Not in a spirit of hypercriticism, but as curious matter for speculation, it might not be amiss to ask whether Ivan Ilyitch is, after all, a consistent reality? That in conventional critical language he is true to the broad general facts of human nature is undeniable. A man whose career of health and worldly prosperity had been suddenly arrested by sickness and the fear of death might suffer in the way that Ivan Ilyitch does, if he were a man of sensitive moral fibre, no matter what amount of selfishness and indifference to his better impulses his life might have engendered. Tolstoï himself, for example, would have suffered thus if he had been cut down in a similar fashion at any time during the ten years of which he writes, "I put men to death in war, I fought duels to slay others, I lost at cards, wasted my substance wrung from the sweat of peasants, punished the latter cruelly, rioted with loose women, and deceived men. Lying, robbery, adultery of all kinds, drunkenness, violence, and murder, all committed by me, not one crime omitted, and yet I was not the less considered by my equals a comparatively moral man." Mutatis mutandis, and allowing for some penitential exaggeration, these words would fairly well describe the life of the average young man not only in Russia, but in France or England or America. Tolstoï says that he cannot now recall those years without a painful feeling of horror and loathing. But he also says that during those years he had been stifling his higher aspirations. The average man who has no higher aspirations to stifle looks back upon such misspent years with neither horror nor loathing. A tough conscience and a good digestion carry a sinner through life pretty comfortably. The digestion may be impaired, but the tough conscience endureth. The Reviewer remembers hearing a clergyman say that the cheerfuller death-beds were those of the sinners rather than of the saints. In one of his poems Byron asserts that death has greater terrors for the pious ascetic than for the sated voluptuary.
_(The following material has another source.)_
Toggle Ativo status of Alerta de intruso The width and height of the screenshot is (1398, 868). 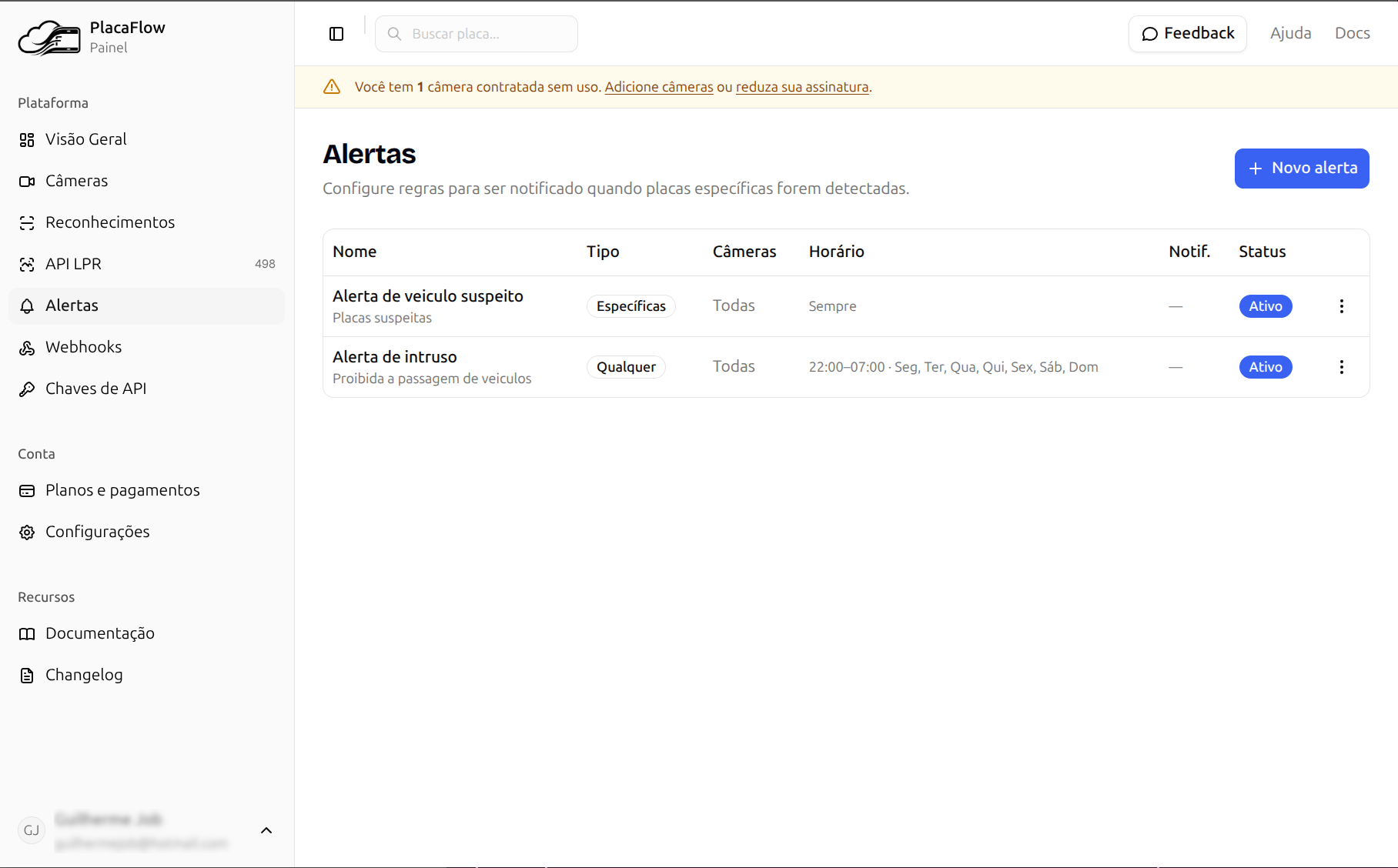[1265, 367]
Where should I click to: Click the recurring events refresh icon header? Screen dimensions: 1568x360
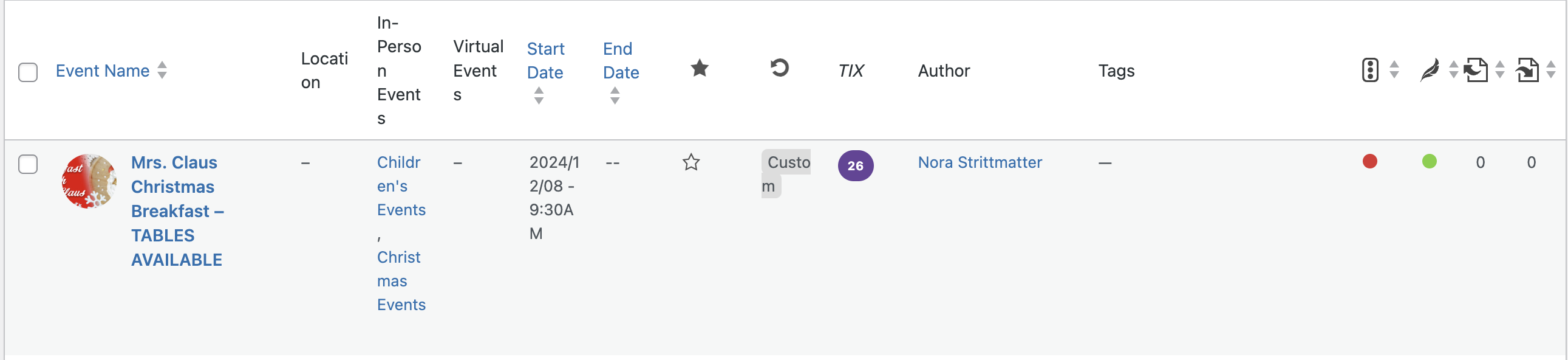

Tolstoï has simply, by a supreme effort of imagination, put himself, with his sensitive conscience, his acuter perceptions, in the place of the stricken Ivan. So Dickens has imagined himself in Bill Sykes's place, in Jonas Chuzzlewit's place, and written out the sensations he would have experienced. A brutal animal like Bill Sykes, a narrow-minded sneak like Chuzzlewit, could never feel as the novelist makes them feel. Hawthorne was more successful with Dimmesdale, for Hawthorne was Dimmesdale, and he could picture to himself his mental furnishment. The greatest genius is as hopelessly limited within the four walls of his own being as the greatest dunce. "The difficult task of knowing another soul," says George Eliot, "is not for young gentlemen whose consciousness is chiefly made up of their own wishes." Well, that difficult task is not for the great geniuses either. We are all of us hero-worshippers, and inclined to pay divine honors to our idols. The great genius stares with purblind eyes into the infinite, and because he sees a little further than we do we call him a seer, we reverence him as a demi-god. He casts his poor little plummet into the fathomless ocean of human nature, and because he goes deeper than we do we think he has touched bottom. When we say that a writer has great insight into character, we mean that he describes the people around us in a way that seems to us, who know even less than he, true and life-like. When he concerns himself with fictitious characters it is impossible to find him out. When he deals in history he is equally safe, for he makes better use of the materials that are at every one's command. A vivid conception of a man or a period need not be a true one,—indeed, is probably a false one.